=== Text block ===
-- begin --

I am, as you must understand, head over heels in love with my (trilingual) baby boy. And even though he is our fourth child, and being raised trilingual just like his older brother and sisters, we are every bit as amazed (if not more) to see his multilingual progress. It’s magical!
So when should a multilingual baby start speaking and how many words should he say?
This is a common question amongst parents raising their children multilingually, especially if there is a concern that learning multiple languages might confuse an infant or cause language delay. It’s a hard question to answer because so many factors need to be taken into consideration, such as the baby’s environment and his own developmental rhythm. However, to help you find answers to this question, I’ve included several articles by the Multilingual Children Association at the end of this post. And just to give a bit of perspective, here’s a brief summary of my son Rémy’s multilingual progress. He is 16 months old.
These are some words he says:
- “Mama” and “Papa” are used to refer to his mommy and daddy, but he also uses them to mean his brother and sisters.
- “Pain” (pronounced like pan but with a nasal n). As in bread in French.
- Yes/no – he says by nodding or shaking his head. If he knows he’s not supposed to do something, he might even shake his finger.
- “Dodo” – to go to sleep for children in French.
- “Doudou” – a soft cuddly animal that he takes to sleep with him.
- “Mmm. Bon.” When he wants to tell us something tastes or smells good.
- “Meow, meow.” Cat.
- “Ba-ba.” As in bye-bye, but also if he sees someone getting shoes and coats on or if we are leaving somewhere.
- “Up!” He says this if someone picks him up or if he climbs stairs.
- “Ball” pronounced BO!!!! No doubt about it, one of his favorite words! He says this when he sees a ball or any round object that looks like a ball!
- “Vrrrrrrrr…..” The sound his cars make when he rolls them across the floor.
- “Bravo!” (or most often “Ba-vo!”). When he claps his hands.
- “Sshhhh!” When he knows he’s supposed to be quiet. He also puts his pointer finger across his pursed lips.
These are some words he understands:
- Chocolate. He understands this in all three languages.
- Bottle of milk/biberon/biberon.
- Come here/ven aqui/viens ici.
- “Soft-soft.” This is what we tell him in all three languages when he hits and he obeys by caressing the person’s cheek or arm.
- Close your eyes/ciera los ojos. (This he only understands in context, right before putting him to bed.)
- “Taz-taz“. A made-up word in Spanish meaning a gentle spank on his bottom.

-- end --

Entries for locating words and elements on the page:

-- begin --

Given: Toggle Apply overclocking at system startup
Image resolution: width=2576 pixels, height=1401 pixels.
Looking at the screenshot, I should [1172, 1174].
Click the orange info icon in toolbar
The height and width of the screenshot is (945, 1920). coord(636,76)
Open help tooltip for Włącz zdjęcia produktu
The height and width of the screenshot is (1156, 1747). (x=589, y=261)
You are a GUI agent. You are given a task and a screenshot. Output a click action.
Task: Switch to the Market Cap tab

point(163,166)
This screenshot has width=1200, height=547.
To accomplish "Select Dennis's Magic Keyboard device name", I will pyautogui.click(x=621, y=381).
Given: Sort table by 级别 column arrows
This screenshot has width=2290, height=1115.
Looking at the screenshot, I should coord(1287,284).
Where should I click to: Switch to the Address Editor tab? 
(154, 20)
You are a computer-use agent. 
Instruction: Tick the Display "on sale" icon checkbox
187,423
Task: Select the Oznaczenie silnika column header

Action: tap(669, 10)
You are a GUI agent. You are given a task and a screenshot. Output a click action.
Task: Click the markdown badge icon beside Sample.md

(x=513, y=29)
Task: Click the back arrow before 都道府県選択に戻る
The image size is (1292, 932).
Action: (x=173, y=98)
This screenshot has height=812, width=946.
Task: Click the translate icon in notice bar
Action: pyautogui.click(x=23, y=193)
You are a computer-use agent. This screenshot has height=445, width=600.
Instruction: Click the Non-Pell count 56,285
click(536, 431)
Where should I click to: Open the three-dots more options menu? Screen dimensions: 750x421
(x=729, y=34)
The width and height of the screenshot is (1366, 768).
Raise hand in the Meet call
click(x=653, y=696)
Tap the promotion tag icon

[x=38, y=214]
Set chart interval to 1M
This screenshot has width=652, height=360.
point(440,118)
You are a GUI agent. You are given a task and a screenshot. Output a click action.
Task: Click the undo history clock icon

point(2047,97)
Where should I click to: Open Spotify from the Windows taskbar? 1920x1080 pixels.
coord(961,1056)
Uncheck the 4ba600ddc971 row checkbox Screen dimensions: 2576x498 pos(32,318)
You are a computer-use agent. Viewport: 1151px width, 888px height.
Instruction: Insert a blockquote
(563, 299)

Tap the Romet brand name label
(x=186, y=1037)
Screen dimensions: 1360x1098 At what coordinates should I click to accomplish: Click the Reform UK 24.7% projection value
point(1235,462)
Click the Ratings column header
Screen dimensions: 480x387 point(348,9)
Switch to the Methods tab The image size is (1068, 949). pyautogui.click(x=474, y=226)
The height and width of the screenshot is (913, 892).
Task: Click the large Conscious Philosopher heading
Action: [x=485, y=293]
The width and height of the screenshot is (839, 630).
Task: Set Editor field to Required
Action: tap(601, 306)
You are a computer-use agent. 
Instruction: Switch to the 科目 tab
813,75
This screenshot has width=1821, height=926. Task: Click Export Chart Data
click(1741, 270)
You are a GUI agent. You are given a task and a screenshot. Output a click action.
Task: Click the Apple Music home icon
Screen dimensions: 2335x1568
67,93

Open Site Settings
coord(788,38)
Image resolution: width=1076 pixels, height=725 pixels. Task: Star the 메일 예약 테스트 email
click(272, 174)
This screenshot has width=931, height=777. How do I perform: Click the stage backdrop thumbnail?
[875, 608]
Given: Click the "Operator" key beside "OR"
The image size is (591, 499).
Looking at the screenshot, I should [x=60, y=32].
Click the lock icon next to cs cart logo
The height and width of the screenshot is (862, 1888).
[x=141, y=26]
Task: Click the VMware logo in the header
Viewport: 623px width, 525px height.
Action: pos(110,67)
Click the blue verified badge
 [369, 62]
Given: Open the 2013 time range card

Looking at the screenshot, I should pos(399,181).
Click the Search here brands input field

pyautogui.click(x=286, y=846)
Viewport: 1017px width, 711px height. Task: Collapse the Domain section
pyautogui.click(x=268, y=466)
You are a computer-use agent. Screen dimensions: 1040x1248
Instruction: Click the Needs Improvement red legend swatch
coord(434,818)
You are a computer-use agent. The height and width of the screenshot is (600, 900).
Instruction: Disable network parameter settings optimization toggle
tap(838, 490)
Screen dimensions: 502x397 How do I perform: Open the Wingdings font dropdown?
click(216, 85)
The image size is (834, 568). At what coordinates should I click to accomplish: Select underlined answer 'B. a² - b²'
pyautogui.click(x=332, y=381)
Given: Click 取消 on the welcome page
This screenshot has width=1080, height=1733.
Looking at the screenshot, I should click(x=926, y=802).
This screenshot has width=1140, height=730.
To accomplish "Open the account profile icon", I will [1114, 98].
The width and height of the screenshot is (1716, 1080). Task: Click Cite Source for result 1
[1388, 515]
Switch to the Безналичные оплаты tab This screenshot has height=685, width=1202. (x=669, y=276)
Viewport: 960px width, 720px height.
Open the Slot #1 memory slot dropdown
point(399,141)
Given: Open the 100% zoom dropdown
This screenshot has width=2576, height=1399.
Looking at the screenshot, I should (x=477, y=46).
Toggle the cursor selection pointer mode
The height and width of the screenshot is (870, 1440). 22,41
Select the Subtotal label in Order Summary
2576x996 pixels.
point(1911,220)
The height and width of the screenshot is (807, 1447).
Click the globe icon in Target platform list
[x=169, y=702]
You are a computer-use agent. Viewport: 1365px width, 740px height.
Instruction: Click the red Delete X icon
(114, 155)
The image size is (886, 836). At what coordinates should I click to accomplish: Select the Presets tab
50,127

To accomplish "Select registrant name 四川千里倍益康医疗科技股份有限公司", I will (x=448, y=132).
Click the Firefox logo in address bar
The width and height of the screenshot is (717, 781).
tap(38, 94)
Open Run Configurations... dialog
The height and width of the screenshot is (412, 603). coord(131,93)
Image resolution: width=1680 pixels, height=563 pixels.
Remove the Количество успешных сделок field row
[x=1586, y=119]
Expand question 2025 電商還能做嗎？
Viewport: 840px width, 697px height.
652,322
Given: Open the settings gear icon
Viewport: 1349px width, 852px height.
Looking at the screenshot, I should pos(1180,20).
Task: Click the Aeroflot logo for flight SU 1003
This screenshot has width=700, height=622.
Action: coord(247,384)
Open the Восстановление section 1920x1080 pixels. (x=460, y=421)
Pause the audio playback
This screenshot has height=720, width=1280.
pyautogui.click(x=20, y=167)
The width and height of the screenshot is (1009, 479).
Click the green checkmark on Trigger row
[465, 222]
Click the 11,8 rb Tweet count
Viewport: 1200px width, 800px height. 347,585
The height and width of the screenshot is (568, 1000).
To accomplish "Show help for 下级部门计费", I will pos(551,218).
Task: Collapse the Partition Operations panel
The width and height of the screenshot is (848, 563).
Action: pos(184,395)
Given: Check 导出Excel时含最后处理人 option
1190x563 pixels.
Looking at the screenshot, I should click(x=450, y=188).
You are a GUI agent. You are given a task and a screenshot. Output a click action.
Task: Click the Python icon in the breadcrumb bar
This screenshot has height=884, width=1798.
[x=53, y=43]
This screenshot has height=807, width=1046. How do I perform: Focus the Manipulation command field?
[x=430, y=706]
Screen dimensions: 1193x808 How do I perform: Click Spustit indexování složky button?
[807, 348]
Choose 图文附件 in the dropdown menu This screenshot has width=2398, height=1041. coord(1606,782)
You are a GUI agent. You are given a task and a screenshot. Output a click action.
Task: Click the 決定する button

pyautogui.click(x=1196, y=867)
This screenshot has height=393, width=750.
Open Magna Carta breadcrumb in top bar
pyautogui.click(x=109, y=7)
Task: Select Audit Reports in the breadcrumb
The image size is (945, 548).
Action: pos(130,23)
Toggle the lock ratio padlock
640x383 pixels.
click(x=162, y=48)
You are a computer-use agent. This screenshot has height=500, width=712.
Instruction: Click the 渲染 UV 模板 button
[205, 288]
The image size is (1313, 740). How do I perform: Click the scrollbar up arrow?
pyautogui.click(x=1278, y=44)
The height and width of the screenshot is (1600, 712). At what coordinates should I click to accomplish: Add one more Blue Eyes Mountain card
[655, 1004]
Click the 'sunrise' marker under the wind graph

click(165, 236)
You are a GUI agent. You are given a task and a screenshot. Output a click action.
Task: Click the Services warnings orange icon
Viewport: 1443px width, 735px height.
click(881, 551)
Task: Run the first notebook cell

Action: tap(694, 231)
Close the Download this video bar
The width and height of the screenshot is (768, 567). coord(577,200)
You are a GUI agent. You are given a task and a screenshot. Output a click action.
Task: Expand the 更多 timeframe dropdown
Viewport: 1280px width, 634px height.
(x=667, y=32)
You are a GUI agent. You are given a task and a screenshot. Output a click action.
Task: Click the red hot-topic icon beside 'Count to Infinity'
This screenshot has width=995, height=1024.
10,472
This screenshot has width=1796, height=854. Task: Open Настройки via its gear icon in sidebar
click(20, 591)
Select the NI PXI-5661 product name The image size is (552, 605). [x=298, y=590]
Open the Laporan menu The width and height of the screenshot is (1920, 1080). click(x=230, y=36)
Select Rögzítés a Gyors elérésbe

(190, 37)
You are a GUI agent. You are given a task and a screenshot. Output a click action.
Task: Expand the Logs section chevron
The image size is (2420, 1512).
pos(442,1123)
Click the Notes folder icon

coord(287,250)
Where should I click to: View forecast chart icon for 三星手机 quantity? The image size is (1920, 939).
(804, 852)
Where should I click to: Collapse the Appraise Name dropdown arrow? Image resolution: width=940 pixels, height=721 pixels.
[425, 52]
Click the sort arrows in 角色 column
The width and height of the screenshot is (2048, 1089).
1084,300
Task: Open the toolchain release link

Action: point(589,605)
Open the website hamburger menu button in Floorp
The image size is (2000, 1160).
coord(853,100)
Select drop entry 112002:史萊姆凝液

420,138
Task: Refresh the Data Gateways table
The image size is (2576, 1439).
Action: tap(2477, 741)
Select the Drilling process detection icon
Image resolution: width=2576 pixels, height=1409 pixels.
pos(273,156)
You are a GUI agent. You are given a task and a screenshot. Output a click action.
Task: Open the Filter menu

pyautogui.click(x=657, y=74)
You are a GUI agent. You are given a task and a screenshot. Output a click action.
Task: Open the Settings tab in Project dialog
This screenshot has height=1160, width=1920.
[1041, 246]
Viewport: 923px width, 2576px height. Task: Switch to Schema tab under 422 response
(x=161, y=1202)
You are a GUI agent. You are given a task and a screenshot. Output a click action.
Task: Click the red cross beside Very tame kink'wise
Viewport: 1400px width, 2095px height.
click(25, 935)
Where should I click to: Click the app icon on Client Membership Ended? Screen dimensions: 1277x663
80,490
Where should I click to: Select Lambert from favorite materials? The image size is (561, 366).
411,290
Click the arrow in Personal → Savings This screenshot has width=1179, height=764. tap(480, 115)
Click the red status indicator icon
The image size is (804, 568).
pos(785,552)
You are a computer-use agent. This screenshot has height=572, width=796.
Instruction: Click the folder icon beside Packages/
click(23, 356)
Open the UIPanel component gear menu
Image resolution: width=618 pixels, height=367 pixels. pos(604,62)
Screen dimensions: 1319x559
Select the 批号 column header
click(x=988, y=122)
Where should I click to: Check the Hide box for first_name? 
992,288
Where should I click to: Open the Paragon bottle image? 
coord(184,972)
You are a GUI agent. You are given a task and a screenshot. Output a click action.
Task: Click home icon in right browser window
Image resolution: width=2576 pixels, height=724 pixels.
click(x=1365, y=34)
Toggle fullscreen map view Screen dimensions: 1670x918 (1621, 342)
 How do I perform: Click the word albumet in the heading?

-- end --

=== Exercise 1 ===
Answer these questions from the post about Rémy's language progress:
(a) How old is Rémy?
(b) Whose articles are included at the end of the post?
(c) What does Rémy's word "Dodo" mean?
=== Exercise 2 ===
In the post about Rémy's language progress, rewrite the paragraph beginning "This is a common question amongst parents" as a brief list that keeps its main facts.
Rely only on the post about Rémy's language progress; the items play no part.

=== Written answer 1 ===
(a) He is 16 months old.
(b) Articles by the Multilingual Children Association.
(c) It is the French word children use for going to sleep.

=== Written answer 2 ===
- Parents raising children multilingually often ask this question, especially if they worry that several languages might confuse an infant or delay speech.
- It is hard to answer because many factors matter, such as the baby's environment and his own developmental rhythm.
- Articles by the Multilingual Children Association appear at the end of the post to help.
- A brief summary of the progress of Rémy, aged 16 months, is given for perspective.